[Opening Data for this exercise section]
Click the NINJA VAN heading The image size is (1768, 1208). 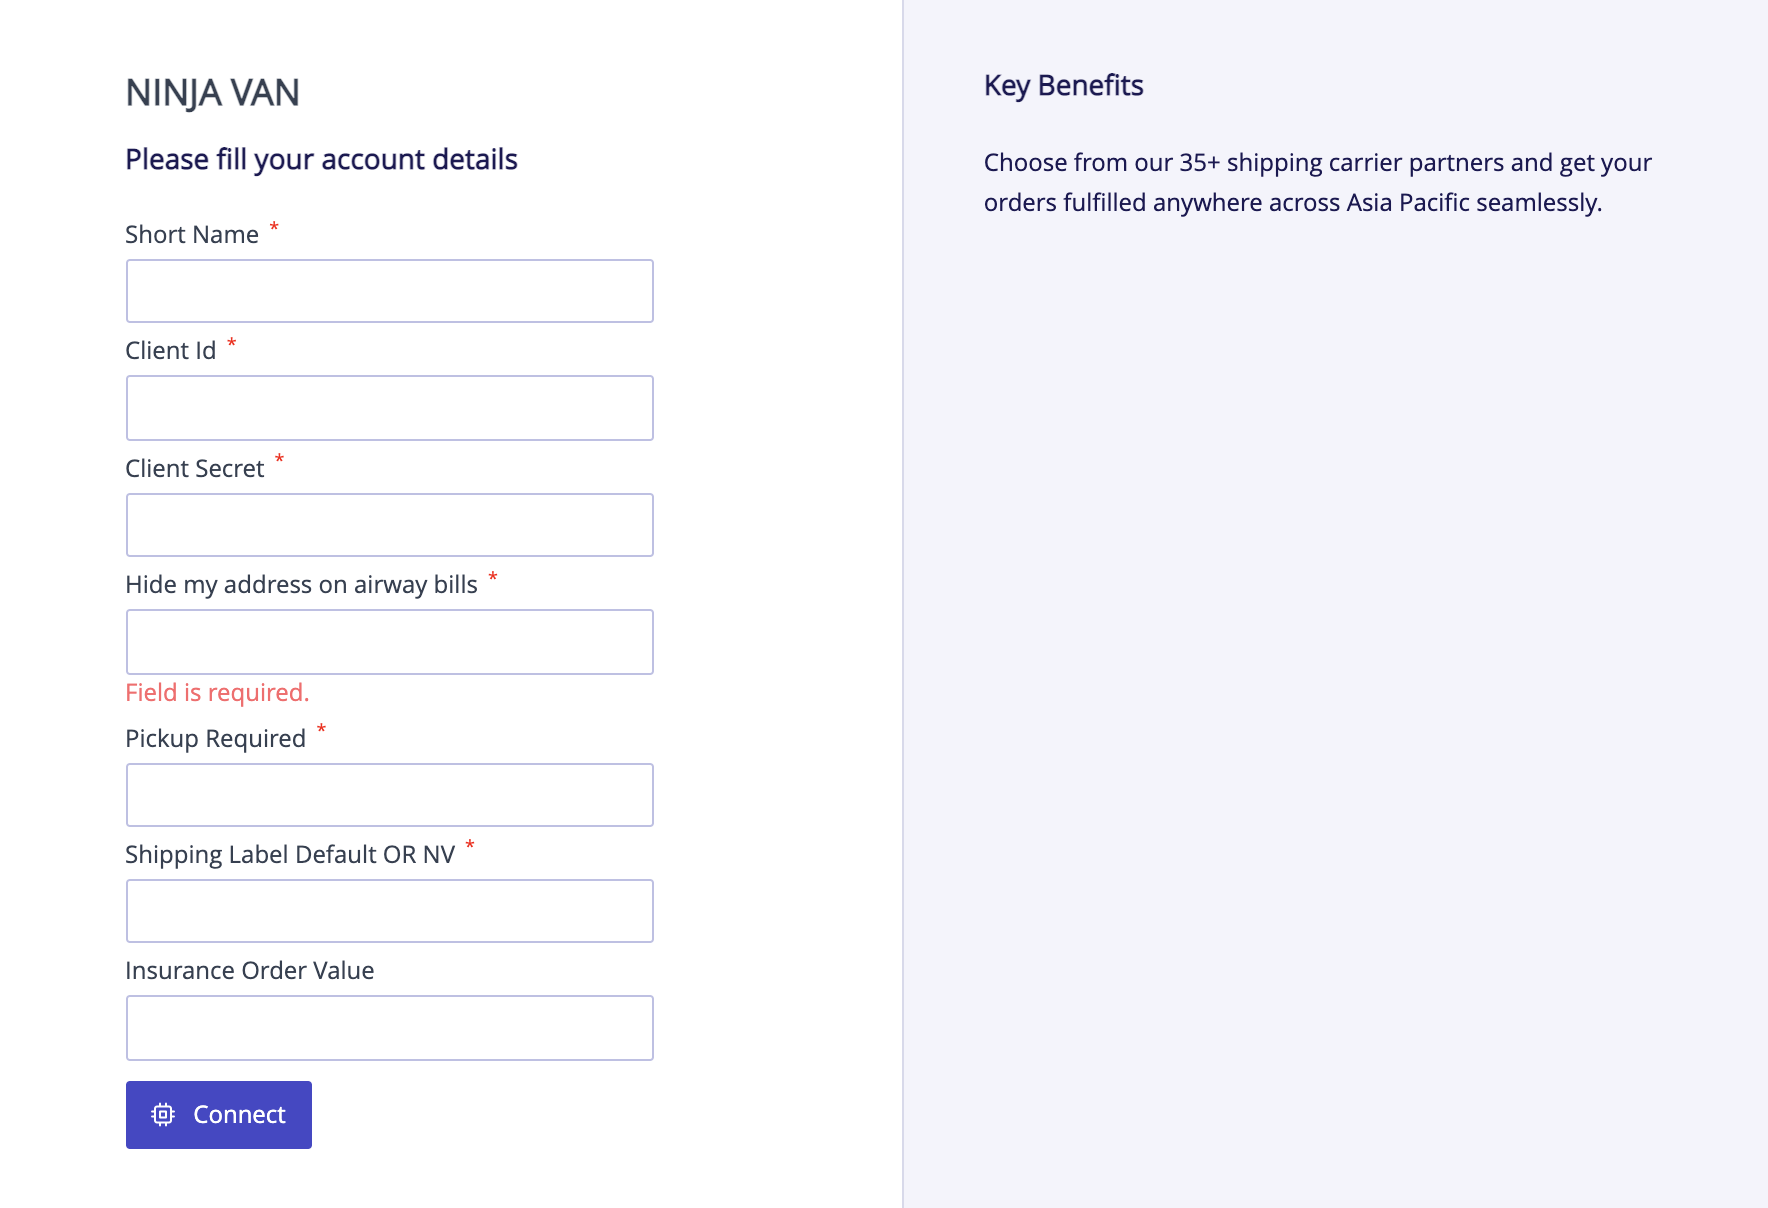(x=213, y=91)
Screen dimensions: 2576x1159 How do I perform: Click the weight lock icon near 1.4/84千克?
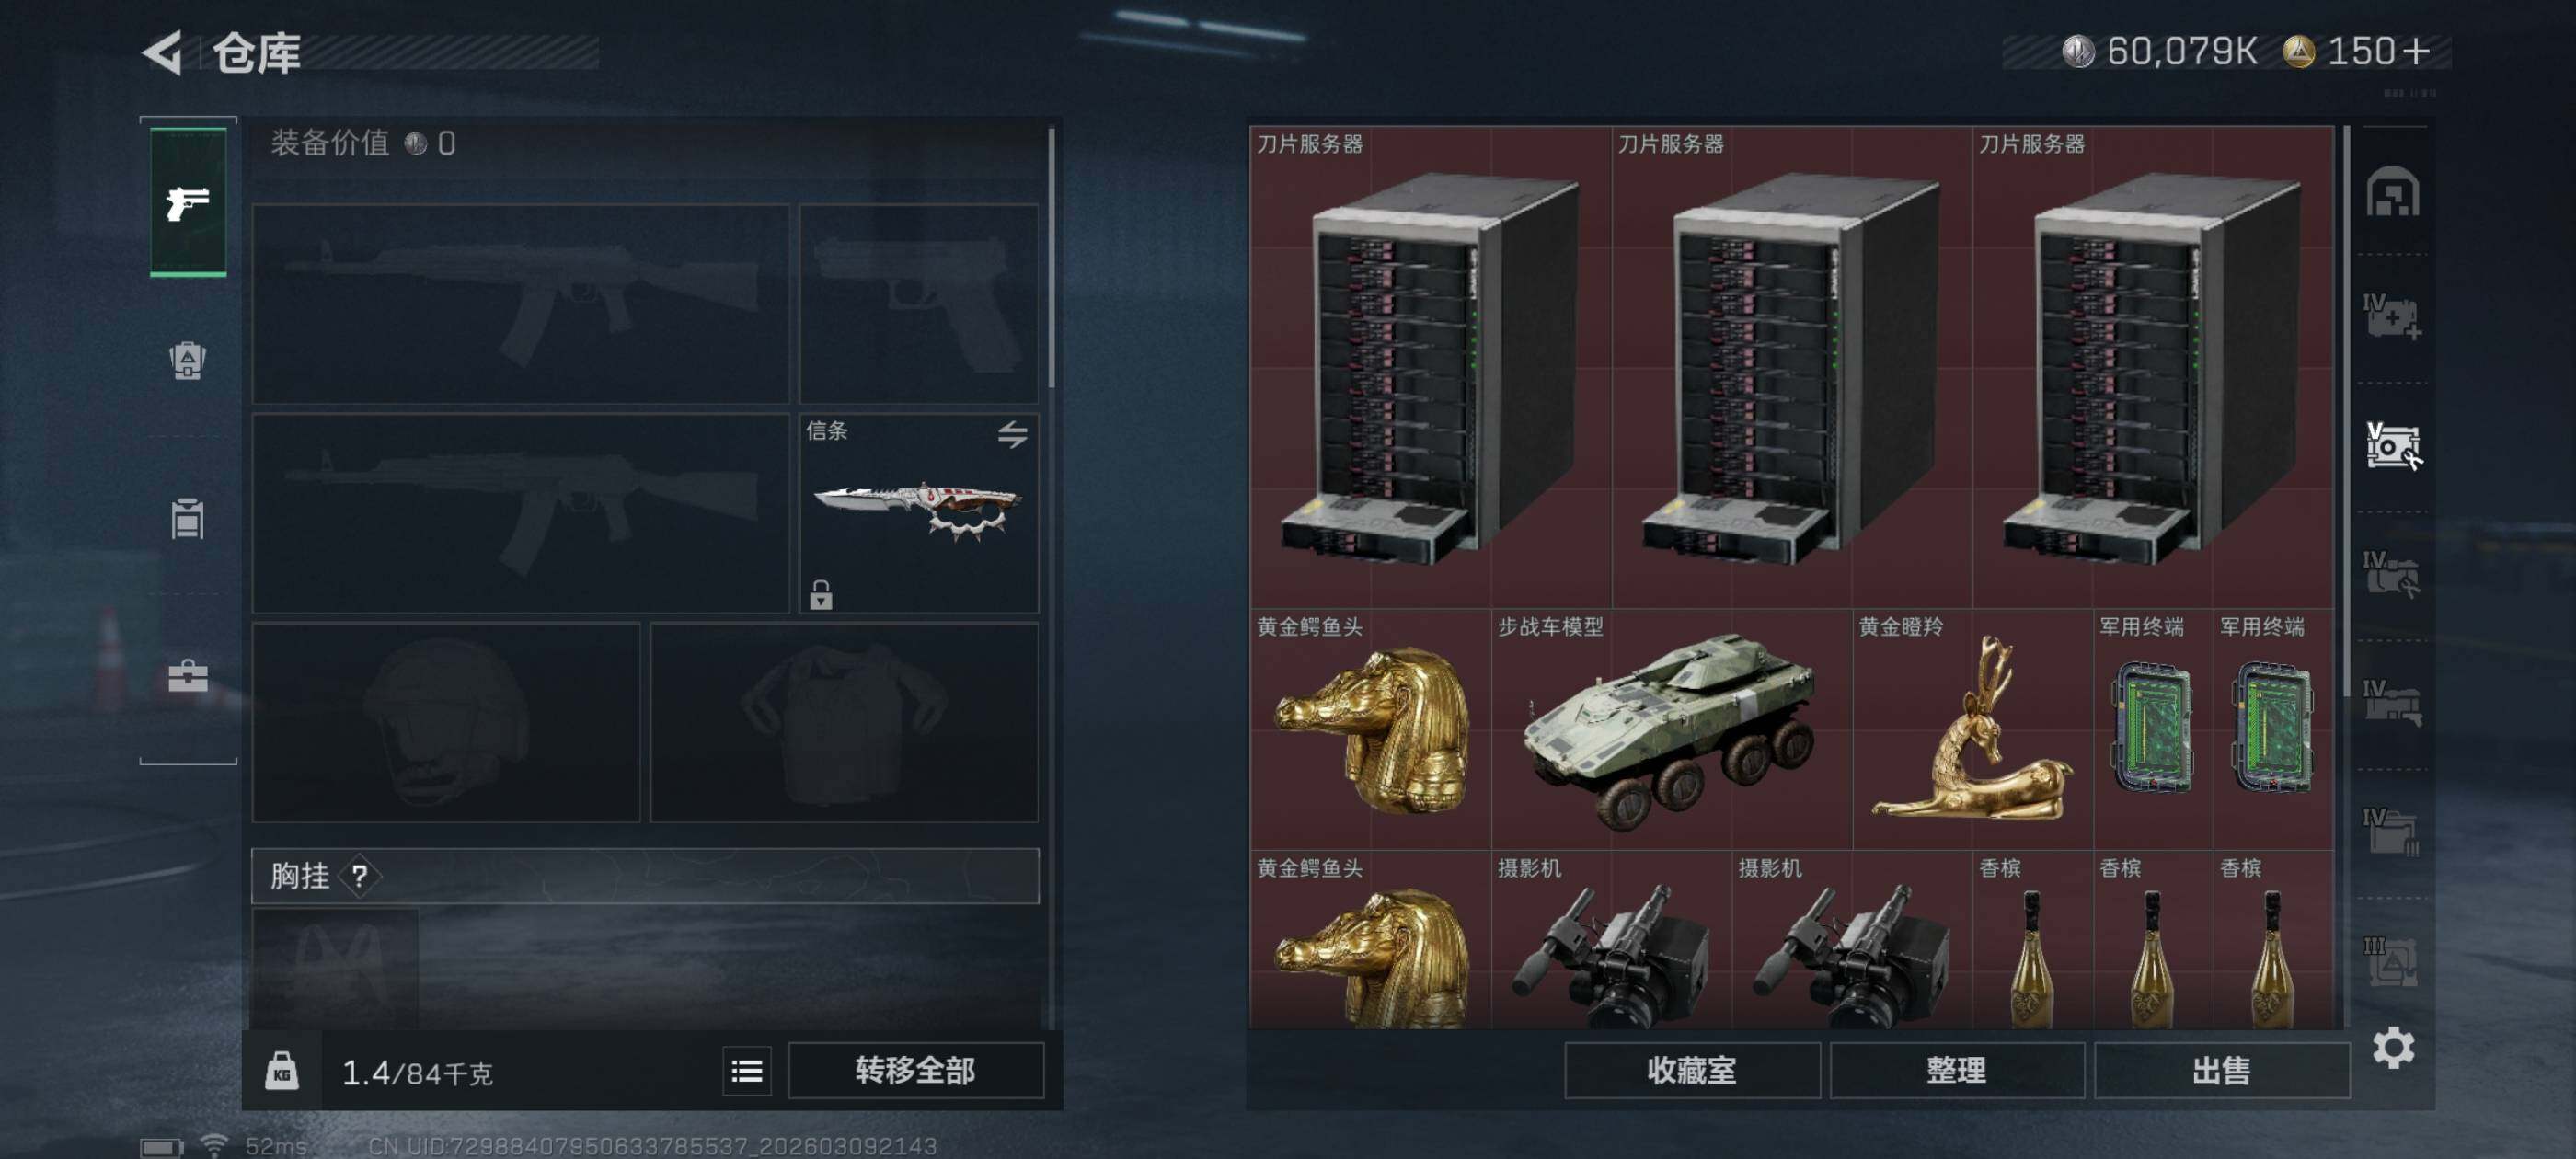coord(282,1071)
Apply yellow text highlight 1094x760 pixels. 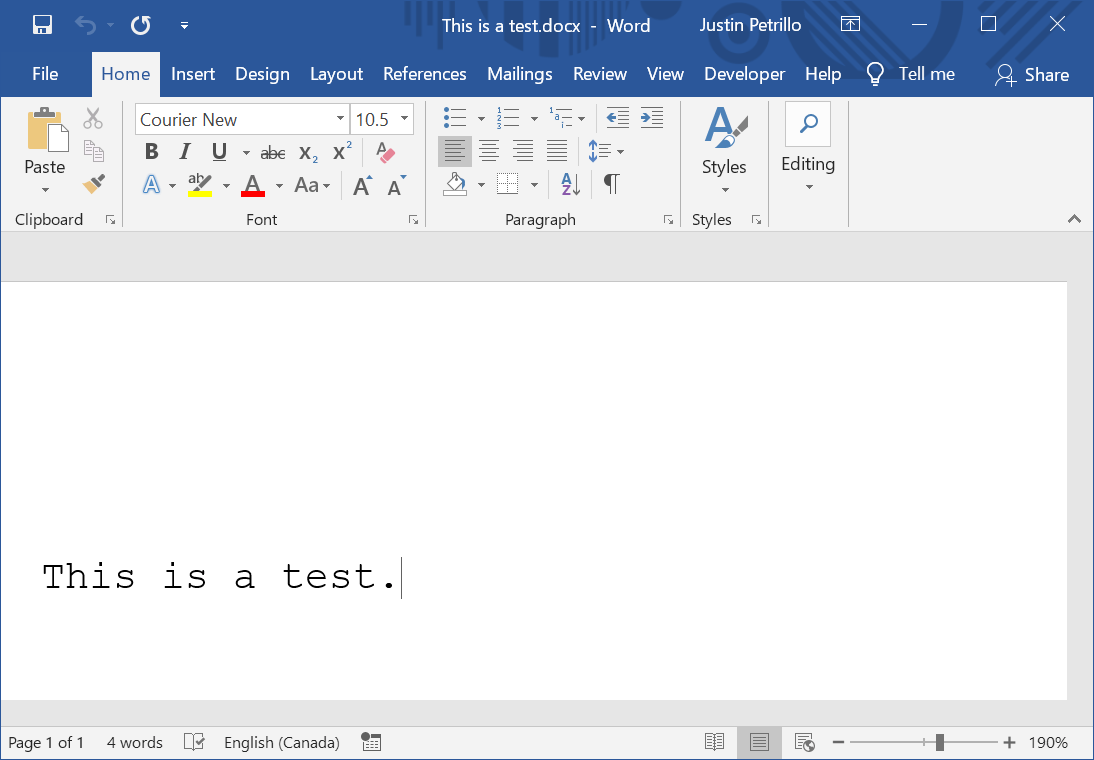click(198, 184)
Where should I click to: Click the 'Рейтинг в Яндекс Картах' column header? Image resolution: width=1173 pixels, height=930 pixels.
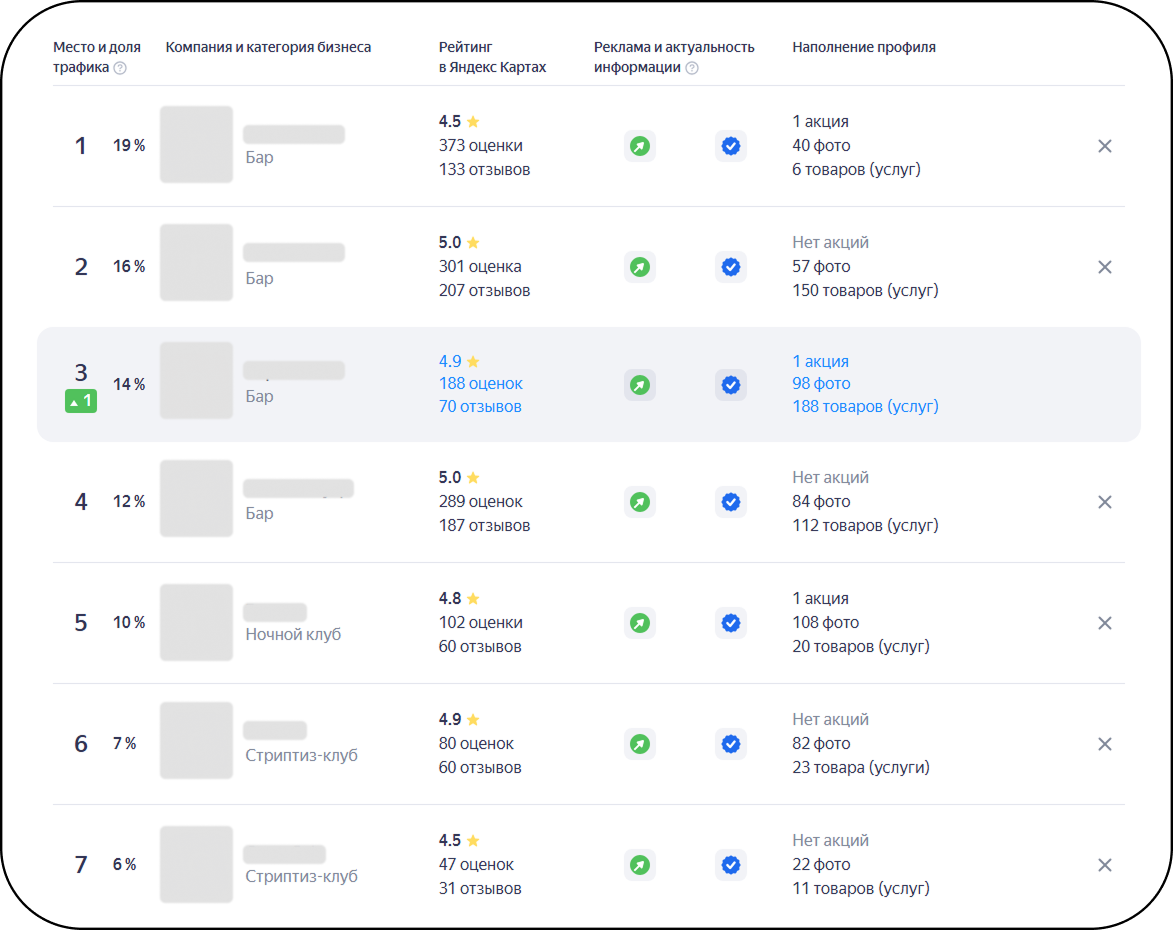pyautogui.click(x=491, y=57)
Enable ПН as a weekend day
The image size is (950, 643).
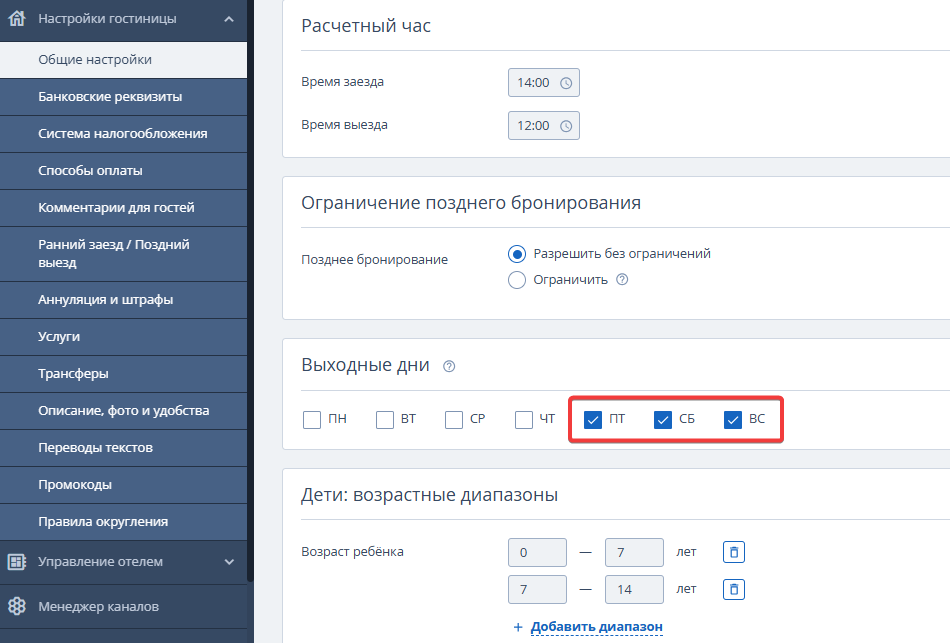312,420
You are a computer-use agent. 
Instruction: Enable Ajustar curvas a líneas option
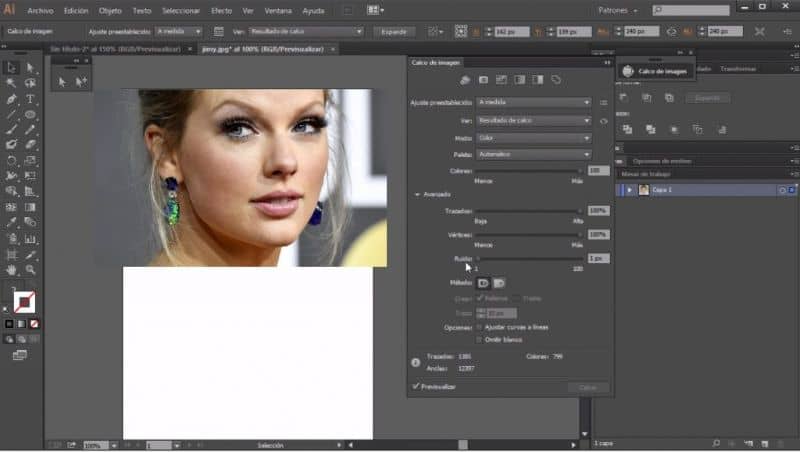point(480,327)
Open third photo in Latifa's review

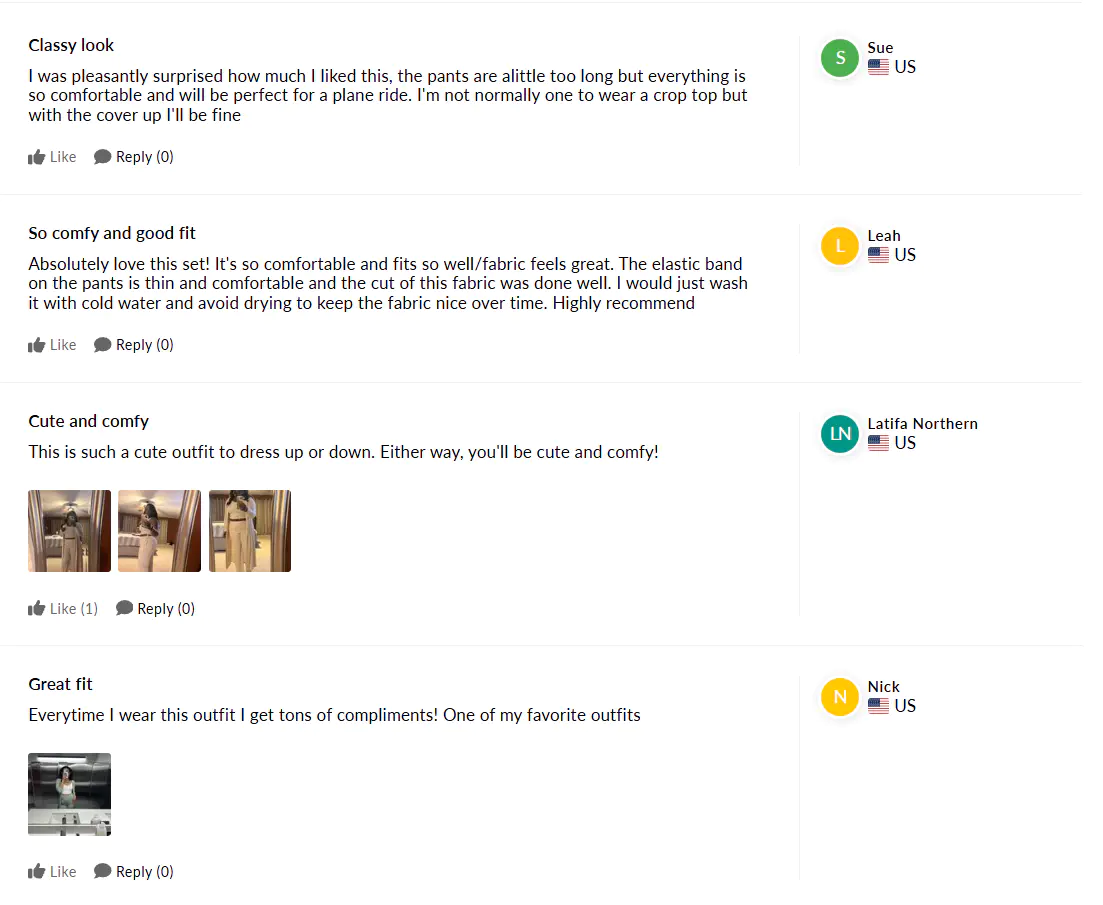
[Closing Data for this exercise section]
**What needs to be done**
Go to the line that contains "Instruction: Enable Ajustar" and copy it and every line after it through the end of the entries, exactly, without the pictures.

**Solved exercise**
Instruction: Enable Ajustar curvas a líneas option
point(480,327)
Open third photo in Latifa's review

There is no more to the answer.